Deputy District Attorney Gail Ehrlich of Los Angeles County said that the forfeiture of the land by the couple “turns a successful criminal prosecution of operation of a brothel into an opportunity for more classrooms for children in Pomona.”
William J. Stelzner, a spokesman for the school district, said the 35,000-student district plans to raze the existing structure and use it either as a place for new portable classrooms or as a playground.
“We will no longer be in a situation where parents and students have to be confronted by a very undesirable element that’s been there for 30 years now,” Mr. Stelzner said.
—Jessica L. Sandham
Student’s Controversial Sweatshirt Didn’t Violate Dress Code, Judge Says
A Woodbury, Minn., high school student’s constitutional rights were violated when his principal told him he could not wear a sweatshirt that read “Straight Pride,” a federal judge ruled last week.
U.S. District Judge Donovan Frank ruled that the 15,300-student South Washington County district’s dress code was unconstitutional, and that officials did not sufficiently demonstrate how Elliot Chambers’ sweatshirt could disrupt the school environment.

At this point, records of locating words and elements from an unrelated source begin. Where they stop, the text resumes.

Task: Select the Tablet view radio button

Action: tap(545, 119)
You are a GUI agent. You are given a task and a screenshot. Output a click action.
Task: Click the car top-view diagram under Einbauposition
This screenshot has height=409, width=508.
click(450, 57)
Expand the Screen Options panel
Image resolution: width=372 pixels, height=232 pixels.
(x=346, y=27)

The Center for Law and Policy at the Tupelo, Miss.-based American Family Association had filed a lawsuit on behalf of the student and his parents last April. The organization, which promotes “traditional family values,” argued that the student’s right to free expression was violated.
The judge had issued a preliminary injuction last May allowing the student to continue wearing the shirt. At the time, district officials said they accepted the ruling. “That hasn’t changed,” Mary Elrod, a spokeswoman for the district, said last week.
Stephen M. Crampton, the chief counsel for the center, said, “We are pleased that Elliot’s rights have been vindicated.”